For the past few weeks I’ve been testing the new Apple HomePod. Ever since it’s announcement, I’ve been curious about how intuitive the voice experience would feel as the primary input. I’ve personally never been a big user of Siri on my phone outside of setting timers, but I’ve slowly found myself using it to accomplish other tasks. When driving, I’m very used to a handsfree environment and prefer interacting through voice (although it’s not as precise as I’d wish - more on this later in this post). It’s clear that voice can serve as a great input, but is the technology really ready? Only one way to find out and that’s getting my hands on a HomePod.
Voice is what many believe is the next big thing when it comes to user interfaces and creating better user experiences. It’s not strange when you think of it, voice is one of the most natural input options we have as humans. Newborns recognize their mother’s voice moments after birth having heard a muffled version of it while in the womb. When we’re faced with extreme situations, we instinctively turn to our voice - screaming and crying for both help and joy.
With risk of stating the obvious, voice is a very different input compared to what we’re used to: mouse, keyboard, and touch screens. While voice and sounds in general are something we’ve used for thousands of years, the keyboard has only existed for the last 100 years, the mouse for the last 50, and touch (with all it’s gestures) for the past 10. So voice should feel the most natural, right?
What should feel natural isn’t always what actually feels natural based on our experiences with technology so far. For instance, people in my generation are the most comfortable using a computer while the next generation find their way the fastest on phones and tablets. There’s strength familiarity that only comes with usage. We collectively haven’t had enough time with voice input for it to be natural.
To sum up my experience so far it’s simply put; when it works, it’s great. The key word in that sentence is ‘when’. When I’m using a keyboard and press ‘b’, I get a ‘b’ 100% of the time. When I move my mouse over an app icon and click it, it launches that app 100% of the time. I’ve used a computer for more than 2 decades and never experienced clicking “Photoshop” only to have “Word” open. This is still very much what using your voice feels like. There’s still this sort of excitement and feeling of accomplishment every time I manage to get it right. However, getting it right should be the default case - not the exception.
I say this with no small amount of respect for how hard this technology is and how far it has come recently. I’m as excited as the next geek when it comes to the future of AI and voice recognition. I think it’s all super cool.

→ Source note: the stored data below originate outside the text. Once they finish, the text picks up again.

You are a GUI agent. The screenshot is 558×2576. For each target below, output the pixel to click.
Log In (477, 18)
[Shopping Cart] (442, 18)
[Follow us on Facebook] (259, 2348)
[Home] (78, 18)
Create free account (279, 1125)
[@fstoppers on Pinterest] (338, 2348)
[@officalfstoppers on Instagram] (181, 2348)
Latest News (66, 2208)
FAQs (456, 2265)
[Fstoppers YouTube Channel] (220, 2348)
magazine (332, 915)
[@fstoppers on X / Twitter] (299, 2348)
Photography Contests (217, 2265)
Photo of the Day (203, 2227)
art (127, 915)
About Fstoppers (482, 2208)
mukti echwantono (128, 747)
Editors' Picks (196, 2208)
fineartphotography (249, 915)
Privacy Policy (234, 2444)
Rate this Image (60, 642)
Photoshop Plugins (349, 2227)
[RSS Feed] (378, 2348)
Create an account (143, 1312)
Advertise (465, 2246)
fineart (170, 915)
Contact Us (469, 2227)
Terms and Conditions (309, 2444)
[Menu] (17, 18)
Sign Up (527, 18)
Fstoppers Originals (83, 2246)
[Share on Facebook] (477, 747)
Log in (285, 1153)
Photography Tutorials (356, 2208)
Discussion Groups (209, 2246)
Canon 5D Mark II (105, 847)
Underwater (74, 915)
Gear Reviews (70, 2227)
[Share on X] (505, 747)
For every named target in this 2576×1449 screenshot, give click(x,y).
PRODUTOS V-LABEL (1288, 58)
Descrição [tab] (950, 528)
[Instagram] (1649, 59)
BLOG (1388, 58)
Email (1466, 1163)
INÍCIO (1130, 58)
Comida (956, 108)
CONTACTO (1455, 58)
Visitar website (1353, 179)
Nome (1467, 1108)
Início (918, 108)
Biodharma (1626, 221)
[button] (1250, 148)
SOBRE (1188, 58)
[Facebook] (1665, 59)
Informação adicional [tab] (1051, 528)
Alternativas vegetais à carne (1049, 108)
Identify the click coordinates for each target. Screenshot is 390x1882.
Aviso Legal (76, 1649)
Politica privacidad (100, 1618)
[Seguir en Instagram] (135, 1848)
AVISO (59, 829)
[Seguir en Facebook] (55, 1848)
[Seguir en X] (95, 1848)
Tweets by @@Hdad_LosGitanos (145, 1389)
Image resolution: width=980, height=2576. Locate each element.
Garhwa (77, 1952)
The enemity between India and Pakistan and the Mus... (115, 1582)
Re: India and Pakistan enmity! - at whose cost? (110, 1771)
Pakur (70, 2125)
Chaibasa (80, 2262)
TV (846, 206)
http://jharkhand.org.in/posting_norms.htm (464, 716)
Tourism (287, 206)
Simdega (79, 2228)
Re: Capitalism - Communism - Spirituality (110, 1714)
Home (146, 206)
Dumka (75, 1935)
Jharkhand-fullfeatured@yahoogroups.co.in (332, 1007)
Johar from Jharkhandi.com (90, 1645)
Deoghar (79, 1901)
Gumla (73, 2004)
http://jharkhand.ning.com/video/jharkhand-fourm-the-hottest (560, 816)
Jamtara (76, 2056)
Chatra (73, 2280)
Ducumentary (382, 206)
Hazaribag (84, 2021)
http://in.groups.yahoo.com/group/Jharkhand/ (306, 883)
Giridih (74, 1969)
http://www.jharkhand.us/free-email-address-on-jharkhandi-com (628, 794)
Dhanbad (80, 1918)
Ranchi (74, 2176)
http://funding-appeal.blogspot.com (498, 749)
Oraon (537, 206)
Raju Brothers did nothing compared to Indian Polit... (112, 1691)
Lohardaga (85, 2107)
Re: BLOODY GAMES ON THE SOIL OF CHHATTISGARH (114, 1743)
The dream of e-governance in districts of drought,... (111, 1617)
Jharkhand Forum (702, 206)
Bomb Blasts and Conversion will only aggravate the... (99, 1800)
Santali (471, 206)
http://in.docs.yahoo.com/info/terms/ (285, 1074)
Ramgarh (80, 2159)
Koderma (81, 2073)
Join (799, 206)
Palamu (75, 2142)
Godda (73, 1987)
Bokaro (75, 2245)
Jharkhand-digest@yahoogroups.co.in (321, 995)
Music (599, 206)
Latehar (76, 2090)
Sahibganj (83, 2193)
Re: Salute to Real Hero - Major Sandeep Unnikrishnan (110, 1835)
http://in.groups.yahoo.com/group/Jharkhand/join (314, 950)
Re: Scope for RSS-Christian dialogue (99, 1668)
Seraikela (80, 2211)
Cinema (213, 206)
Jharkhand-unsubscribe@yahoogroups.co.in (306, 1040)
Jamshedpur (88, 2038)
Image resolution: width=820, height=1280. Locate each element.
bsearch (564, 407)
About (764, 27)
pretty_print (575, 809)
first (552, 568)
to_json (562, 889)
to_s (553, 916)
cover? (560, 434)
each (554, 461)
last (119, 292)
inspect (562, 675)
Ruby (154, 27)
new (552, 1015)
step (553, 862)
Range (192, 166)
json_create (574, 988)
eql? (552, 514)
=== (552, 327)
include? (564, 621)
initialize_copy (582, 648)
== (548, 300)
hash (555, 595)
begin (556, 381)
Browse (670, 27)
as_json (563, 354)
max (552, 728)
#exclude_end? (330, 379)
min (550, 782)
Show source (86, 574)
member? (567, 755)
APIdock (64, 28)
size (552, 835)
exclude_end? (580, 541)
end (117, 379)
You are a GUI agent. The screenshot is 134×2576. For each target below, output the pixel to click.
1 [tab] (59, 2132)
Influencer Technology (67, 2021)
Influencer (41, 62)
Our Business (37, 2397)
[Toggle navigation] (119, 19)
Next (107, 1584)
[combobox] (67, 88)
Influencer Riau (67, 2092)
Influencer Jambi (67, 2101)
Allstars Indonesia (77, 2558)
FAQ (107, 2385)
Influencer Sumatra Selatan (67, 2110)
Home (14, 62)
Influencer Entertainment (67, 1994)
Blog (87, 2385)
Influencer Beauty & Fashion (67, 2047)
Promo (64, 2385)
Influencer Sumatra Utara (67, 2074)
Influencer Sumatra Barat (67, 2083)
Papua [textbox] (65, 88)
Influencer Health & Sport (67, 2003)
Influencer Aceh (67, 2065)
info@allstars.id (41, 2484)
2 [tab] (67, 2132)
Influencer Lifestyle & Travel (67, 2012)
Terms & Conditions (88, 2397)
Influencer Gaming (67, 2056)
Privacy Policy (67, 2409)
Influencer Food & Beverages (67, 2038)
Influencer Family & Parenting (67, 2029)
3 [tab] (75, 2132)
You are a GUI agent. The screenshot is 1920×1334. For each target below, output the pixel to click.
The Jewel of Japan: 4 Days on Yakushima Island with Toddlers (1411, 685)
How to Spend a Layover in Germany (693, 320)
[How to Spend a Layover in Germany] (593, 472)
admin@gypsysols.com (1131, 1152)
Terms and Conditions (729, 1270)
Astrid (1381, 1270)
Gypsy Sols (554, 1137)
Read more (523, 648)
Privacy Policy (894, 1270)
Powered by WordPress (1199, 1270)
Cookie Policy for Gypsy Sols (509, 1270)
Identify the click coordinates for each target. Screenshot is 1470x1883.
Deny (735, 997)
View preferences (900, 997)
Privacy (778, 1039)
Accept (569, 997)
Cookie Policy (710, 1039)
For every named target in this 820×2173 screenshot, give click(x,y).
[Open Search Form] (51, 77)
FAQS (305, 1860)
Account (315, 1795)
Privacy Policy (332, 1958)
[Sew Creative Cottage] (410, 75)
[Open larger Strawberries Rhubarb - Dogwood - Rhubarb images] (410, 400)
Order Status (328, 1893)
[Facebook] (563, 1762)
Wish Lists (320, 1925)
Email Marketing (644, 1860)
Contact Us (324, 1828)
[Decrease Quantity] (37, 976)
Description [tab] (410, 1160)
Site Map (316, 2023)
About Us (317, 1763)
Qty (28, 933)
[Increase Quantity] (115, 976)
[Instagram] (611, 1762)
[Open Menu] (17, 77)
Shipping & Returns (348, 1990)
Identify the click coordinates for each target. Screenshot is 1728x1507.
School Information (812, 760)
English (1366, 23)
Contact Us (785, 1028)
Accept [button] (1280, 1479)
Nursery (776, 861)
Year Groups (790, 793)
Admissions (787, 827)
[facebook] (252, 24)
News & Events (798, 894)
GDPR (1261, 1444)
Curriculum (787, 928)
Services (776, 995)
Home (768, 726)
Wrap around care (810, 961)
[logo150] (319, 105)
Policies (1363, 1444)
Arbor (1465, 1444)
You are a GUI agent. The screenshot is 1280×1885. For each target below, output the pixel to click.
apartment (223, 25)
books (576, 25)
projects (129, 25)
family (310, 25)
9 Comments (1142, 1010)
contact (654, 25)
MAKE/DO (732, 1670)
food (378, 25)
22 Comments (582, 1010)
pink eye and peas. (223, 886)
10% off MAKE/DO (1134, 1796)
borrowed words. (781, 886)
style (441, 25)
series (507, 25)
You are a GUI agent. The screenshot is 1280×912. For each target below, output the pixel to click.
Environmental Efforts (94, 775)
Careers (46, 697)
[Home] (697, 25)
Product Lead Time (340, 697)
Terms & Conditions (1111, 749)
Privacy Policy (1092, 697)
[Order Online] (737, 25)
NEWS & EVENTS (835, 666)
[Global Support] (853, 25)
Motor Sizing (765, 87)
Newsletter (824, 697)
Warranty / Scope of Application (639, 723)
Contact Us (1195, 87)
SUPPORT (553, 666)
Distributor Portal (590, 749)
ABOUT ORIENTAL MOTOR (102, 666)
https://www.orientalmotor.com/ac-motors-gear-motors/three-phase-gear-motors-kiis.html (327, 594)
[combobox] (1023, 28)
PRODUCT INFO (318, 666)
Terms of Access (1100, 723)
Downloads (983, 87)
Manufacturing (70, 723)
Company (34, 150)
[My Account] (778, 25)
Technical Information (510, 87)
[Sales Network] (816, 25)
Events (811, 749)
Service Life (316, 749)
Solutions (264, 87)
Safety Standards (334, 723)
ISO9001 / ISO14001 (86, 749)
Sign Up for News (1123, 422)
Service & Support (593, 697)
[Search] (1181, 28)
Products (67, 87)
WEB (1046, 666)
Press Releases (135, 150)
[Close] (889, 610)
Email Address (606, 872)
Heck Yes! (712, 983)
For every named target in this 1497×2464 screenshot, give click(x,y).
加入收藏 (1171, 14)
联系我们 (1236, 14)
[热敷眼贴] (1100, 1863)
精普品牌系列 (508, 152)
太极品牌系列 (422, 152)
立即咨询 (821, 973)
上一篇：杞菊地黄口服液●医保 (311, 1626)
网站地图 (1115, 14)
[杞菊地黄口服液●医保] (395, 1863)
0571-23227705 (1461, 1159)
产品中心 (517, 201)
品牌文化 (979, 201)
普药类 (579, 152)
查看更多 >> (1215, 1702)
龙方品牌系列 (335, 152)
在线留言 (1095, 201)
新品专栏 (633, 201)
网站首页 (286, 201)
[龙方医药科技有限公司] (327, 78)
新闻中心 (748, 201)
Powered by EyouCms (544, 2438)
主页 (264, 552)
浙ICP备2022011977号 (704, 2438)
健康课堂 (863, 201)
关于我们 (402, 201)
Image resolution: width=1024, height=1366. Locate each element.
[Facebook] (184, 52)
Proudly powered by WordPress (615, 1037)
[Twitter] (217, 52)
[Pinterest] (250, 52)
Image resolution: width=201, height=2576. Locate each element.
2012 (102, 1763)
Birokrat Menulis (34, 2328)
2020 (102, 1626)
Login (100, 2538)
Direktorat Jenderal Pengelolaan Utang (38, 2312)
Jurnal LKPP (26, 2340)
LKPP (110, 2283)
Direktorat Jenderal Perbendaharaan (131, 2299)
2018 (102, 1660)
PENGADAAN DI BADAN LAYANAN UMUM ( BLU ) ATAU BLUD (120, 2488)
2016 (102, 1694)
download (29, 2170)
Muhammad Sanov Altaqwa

But it’s not good. Not for most people. It’s barely past the point of being a parlor trick, if we’re being honest. Answering trivia questions? Turning on the lights? There’s a reason even early adopters generally resort to using these devices for a small set of simple tasks. That’s about all they can do reliably. Joe Cieplinski - Good vs Better at Bad
While my experiences with the HomePod have been better than I expected, I’ve still experienced the occasional “Hey Siri, play the Subnet podcast” resulting in “Ok, playing Deep House” in response. I told Siri to remind me create a design system tomorrow only to see a reminder for a heart transplantation in the app. Disclaimer: English isn’t my first language, so there could be some pronunciation problems, but it still needs to do better.
As for a category that’s positioned as ‘smart speakers’ they just don’t seem very smart to me. While we label Siri, Alexa, and Google Home (it needs a name!) as ‘smart assistants’, any assistant that messes this much up would get fired before lunch. Is this just Siri? Perhaps. Apple cares deeply about your privacy and that makes it harder for them to develop a solution that can handle quite as many scenarios. That leads to the question: are the other platforms actually good or just merely less bad?
So yes, other platforms may currently be “better” than Siri. But when none of the platforms is good, what difference does that make, except to a small niche of enthusiasts?
At least Apple knows the difference between a tech demo and an actual product. More critically, it knows to prioritize features where it can actually deliver something good, rather than something better at bad.Joe Cieplinski - Good vs Better at Bad
I think we have three different categories of assistants:
Between touchscreens and voice, most people in the future won’t even know how to touch-type, and typing will go back to being a specialist practitioner’s skill, limited to long-form authors, programmers, and (perhaps) antiquarian hipsters who also own fixies and roast their own coffee. My 2-year-old daughter will likely never learn how to drive (and every pedal-to-the-metal, “flooring it” driving analogy will be lost on her), instead issuing voice commands to her self-driving car. And she’ll also not know what QWERTY is, or have her left pinkie wired to the mental notion of the letter “Q,” as I do so subconsciously I reach for it without even thinking. Instead, she’ll speak into an empty room and expect the global hive-mind, along with its AI handmaidens, to answer. How Podcasts and Voice Technology are Changing How We Navigate the World
There is no doubt that voice will be the primary input of the future, but it has a really long way to go. From a UX-designer’s perspective, I find it inspiring (and somewhat comforting) to know that as my career continues, there’ll be a ton of new scenarios and challenges for me to face.